BEGIN

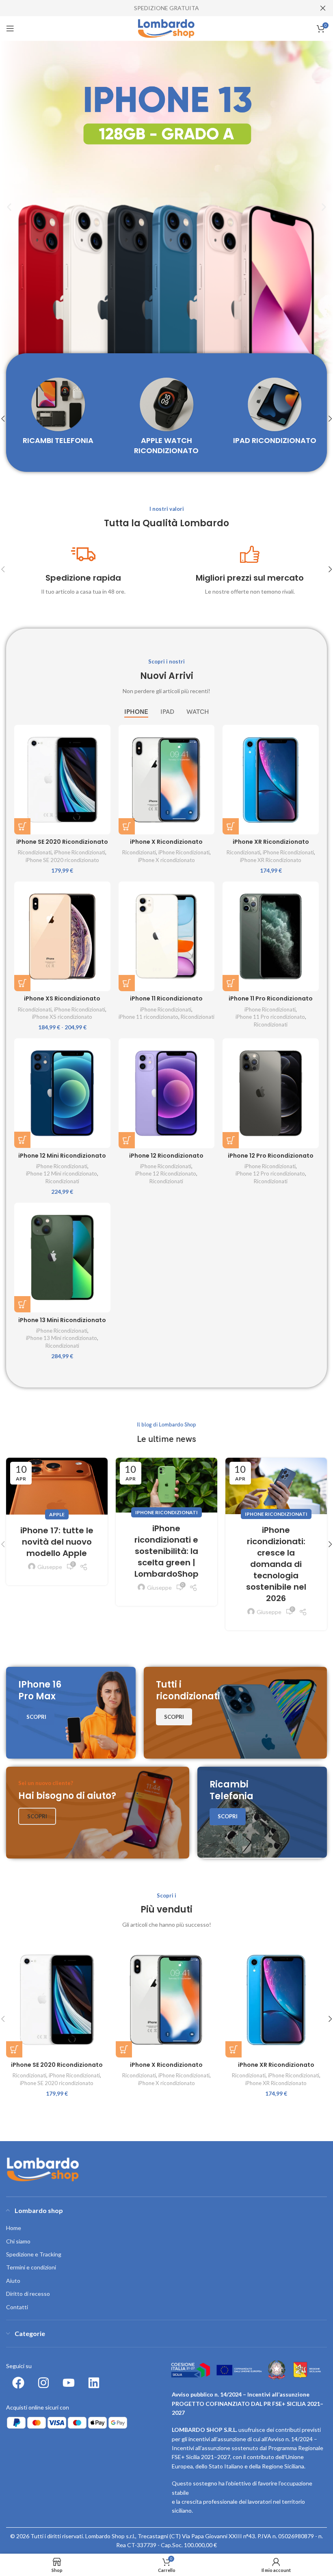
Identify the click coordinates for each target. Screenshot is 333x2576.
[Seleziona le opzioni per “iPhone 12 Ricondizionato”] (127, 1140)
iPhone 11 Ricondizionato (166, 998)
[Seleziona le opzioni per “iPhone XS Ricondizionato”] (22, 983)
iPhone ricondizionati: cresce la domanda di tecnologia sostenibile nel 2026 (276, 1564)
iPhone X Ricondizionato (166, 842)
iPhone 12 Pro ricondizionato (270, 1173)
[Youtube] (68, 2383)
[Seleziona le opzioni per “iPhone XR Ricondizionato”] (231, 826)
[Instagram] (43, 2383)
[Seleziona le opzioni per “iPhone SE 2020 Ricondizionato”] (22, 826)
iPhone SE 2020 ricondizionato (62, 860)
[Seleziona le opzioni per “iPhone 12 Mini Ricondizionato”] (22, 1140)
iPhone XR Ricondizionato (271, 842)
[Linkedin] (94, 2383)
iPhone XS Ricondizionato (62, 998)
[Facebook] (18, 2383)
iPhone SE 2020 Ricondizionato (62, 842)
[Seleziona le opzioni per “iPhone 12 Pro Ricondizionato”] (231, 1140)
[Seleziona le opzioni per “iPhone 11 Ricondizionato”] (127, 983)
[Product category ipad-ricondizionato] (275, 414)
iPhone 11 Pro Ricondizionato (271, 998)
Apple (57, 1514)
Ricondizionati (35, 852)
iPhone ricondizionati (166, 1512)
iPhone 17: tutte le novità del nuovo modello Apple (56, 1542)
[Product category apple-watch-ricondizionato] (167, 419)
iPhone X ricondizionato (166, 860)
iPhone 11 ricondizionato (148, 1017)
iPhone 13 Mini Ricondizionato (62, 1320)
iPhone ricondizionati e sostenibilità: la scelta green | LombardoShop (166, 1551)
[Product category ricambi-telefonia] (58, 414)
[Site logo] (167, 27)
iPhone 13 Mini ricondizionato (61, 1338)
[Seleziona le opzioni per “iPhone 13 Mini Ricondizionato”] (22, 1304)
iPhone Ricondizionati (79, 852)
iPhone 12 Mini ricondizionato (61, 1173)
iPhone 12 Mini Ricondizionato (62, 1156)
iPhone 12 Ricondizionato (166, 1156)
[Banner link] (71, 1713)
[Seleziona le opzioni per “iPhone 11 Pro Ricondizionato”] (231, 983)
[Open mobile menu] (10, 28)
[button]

END

Word for word, restate the lines running from the one containing "iPhone 12 Mini ricondizionato (61, 1173)" through the final line of the records above, and nothing besides.

iPhone 12 Mini ricondizionato (61, 1173)
iPhone 12 Mini Ricondizionato (62, 1156)
iPhone 12 Ricondizionato (166, 1156)
[Banner link] (71, 1713)
[Seleziona le opzioni per “iPhone 11 Pro Ricondizionato”] (231, 983)
[Open mobile menu] (10, 28)
[button]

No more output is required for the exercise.